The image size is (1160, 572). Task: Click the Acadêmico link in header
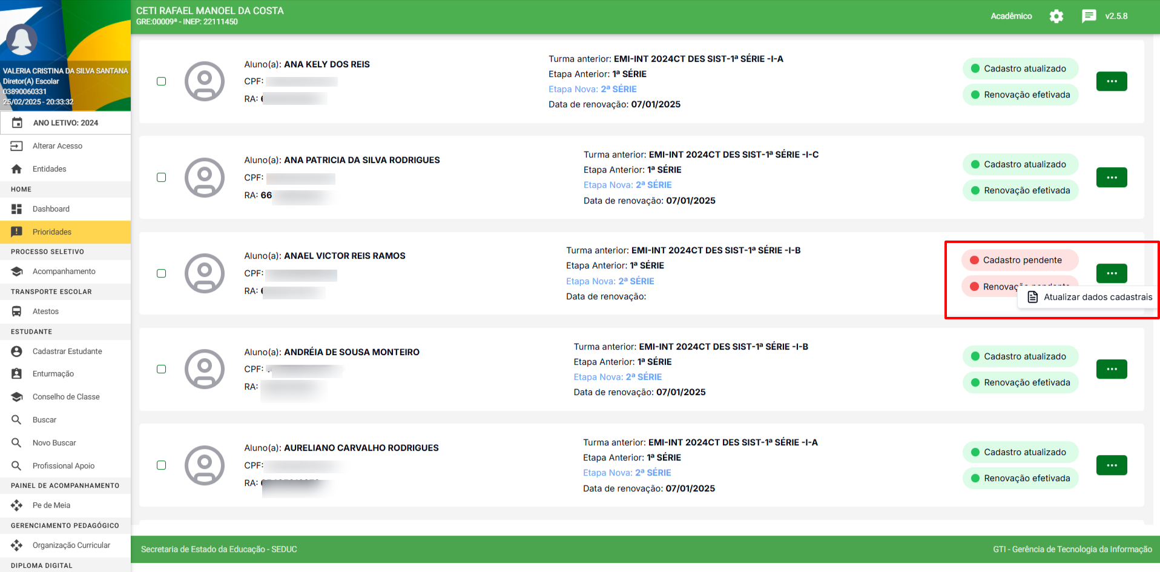tap(1011, 16)
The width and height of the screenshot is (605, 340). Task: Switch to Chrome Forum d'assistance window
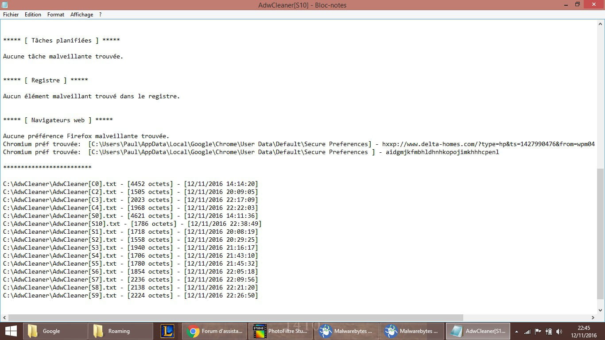click(x=214, y=331)
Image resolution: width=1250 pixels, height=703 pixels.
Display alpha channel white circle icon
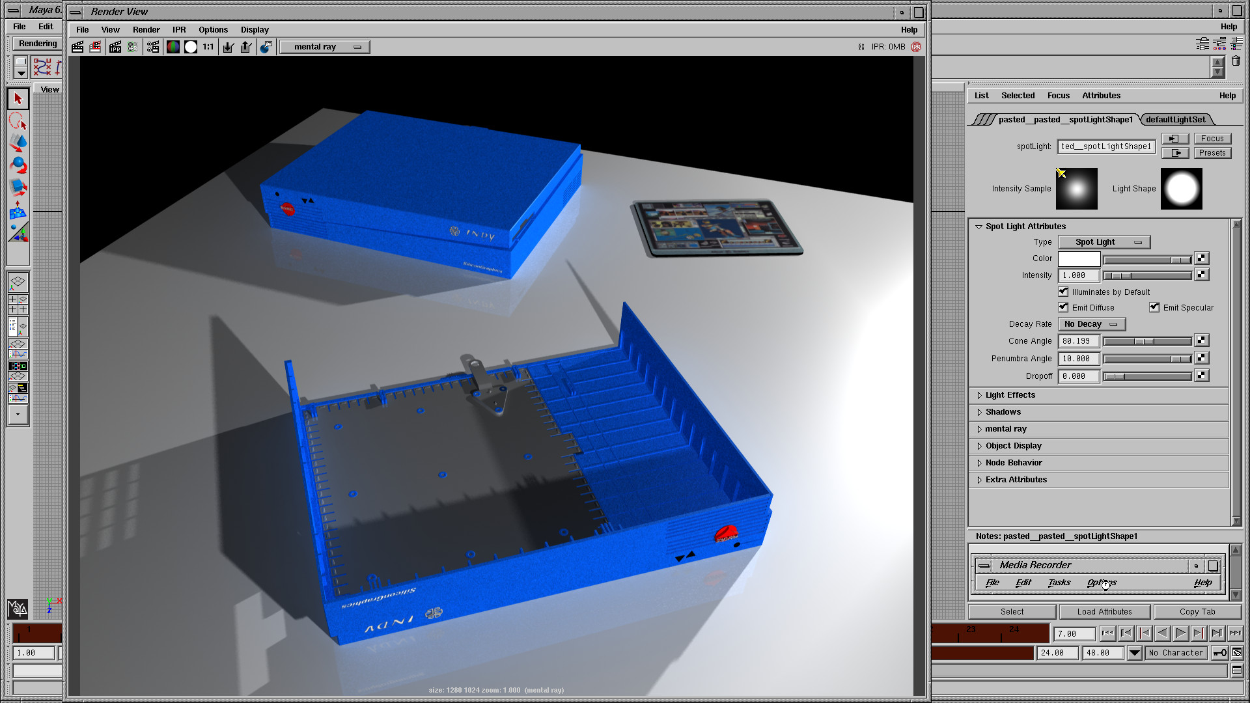(x=191, y=47)
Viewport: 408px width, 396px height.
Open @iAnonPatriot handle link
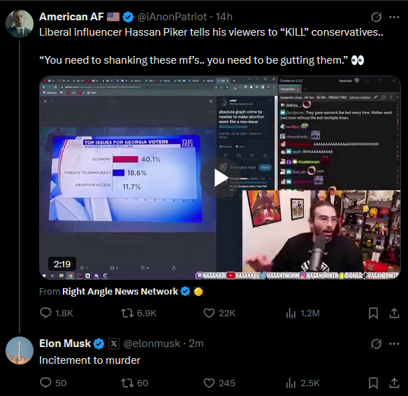[x=172, y=17]
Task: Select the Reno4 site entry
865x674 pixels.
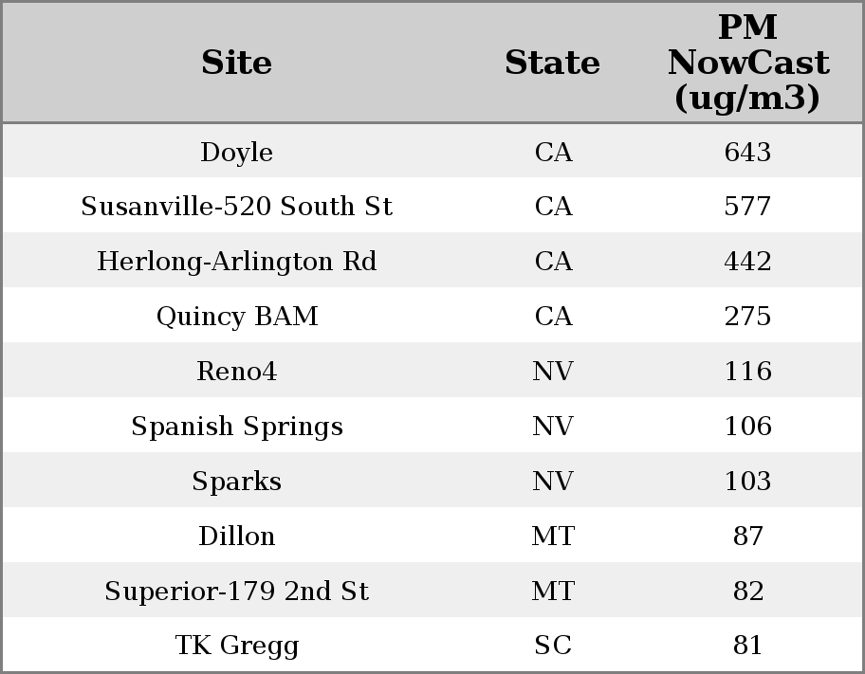Action: click(236, 372)
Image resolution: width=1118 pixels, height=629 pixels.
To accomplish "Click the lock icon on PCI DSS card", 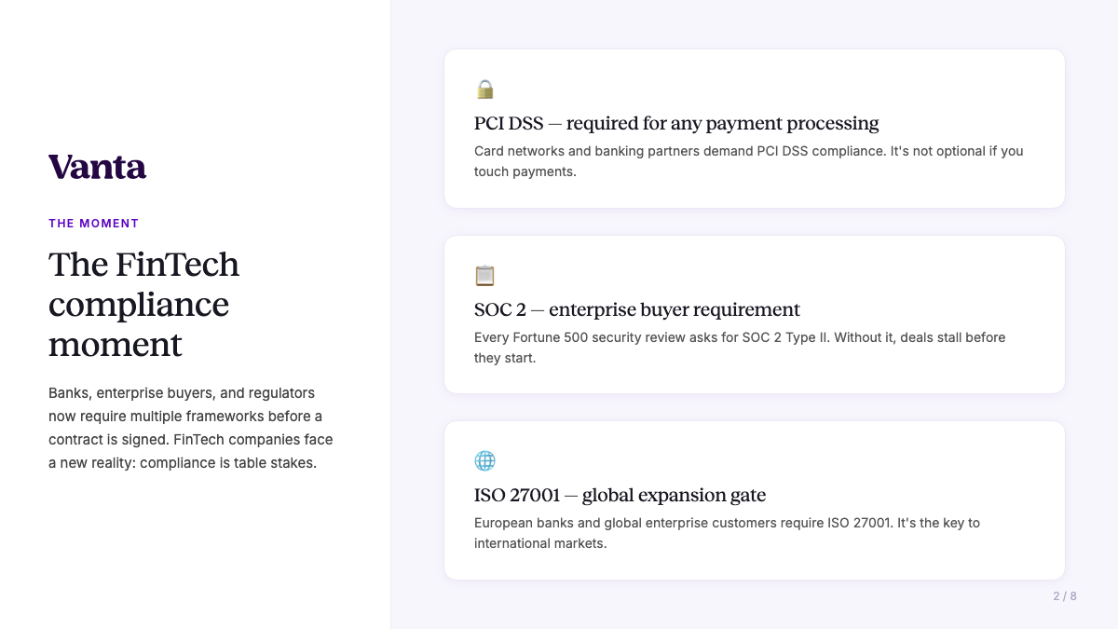I will click(x=484, y=89).
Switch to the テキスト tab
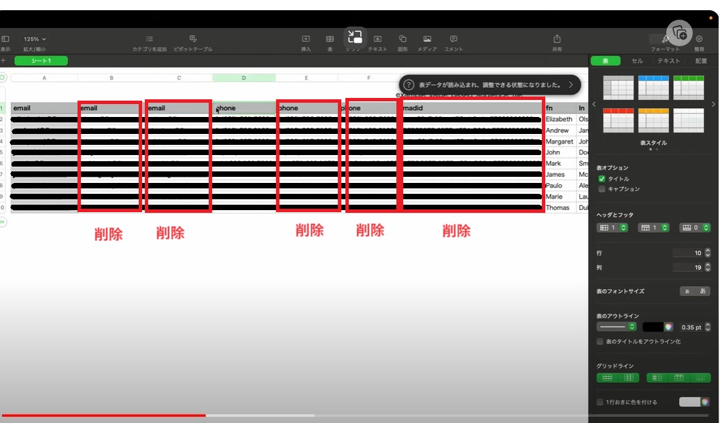Screen dimensions: 720x423 pos(668,61)
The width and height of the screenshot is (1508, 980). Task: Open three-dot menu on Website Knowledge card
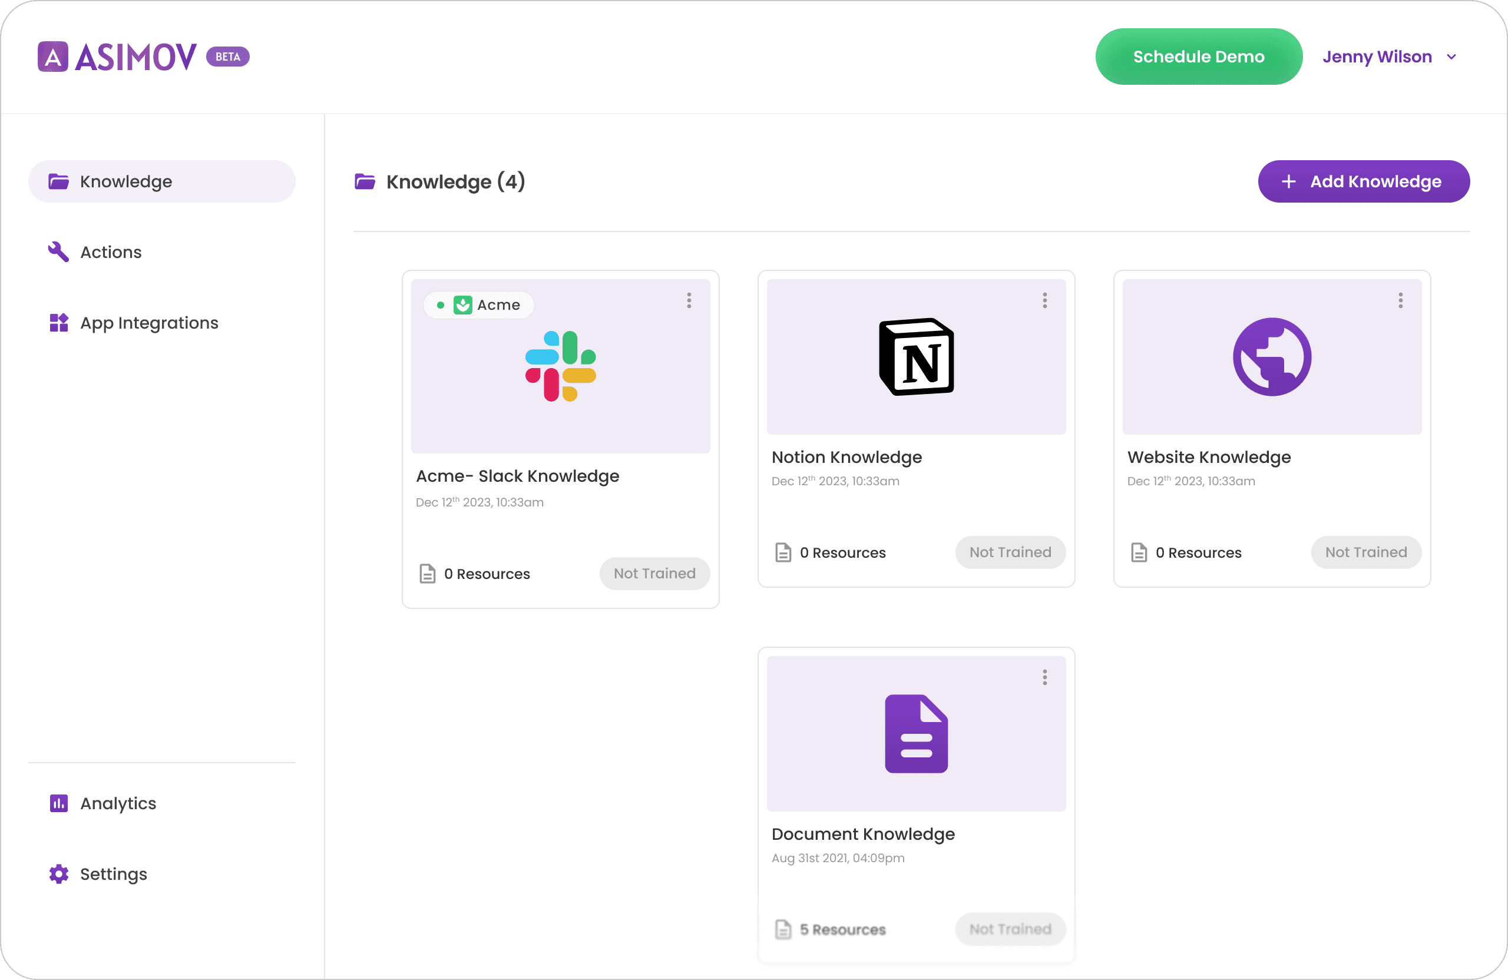click(1400, 301)
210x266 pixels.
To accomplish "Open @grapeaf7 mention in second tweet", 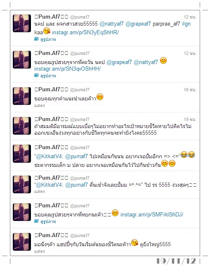I will [119, 62].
____________
**SHORT PROBLEM**
Rewrite the data between the lines containing "Viewport: 408px width, 396px height." and "Action: click(236, 372)", inclusive, changing "Select" to "Choose" and keeping everything else the same. Leave the pictures out of your answer.

**FINISHED EXERCISE**
Viewport: 408px width, 396px height.
Open @iAnonPatriot handle link
[x=172, y=17]
Task: Choose the Reno4 site entry
865x674 pixels.
Action: click(236, 372)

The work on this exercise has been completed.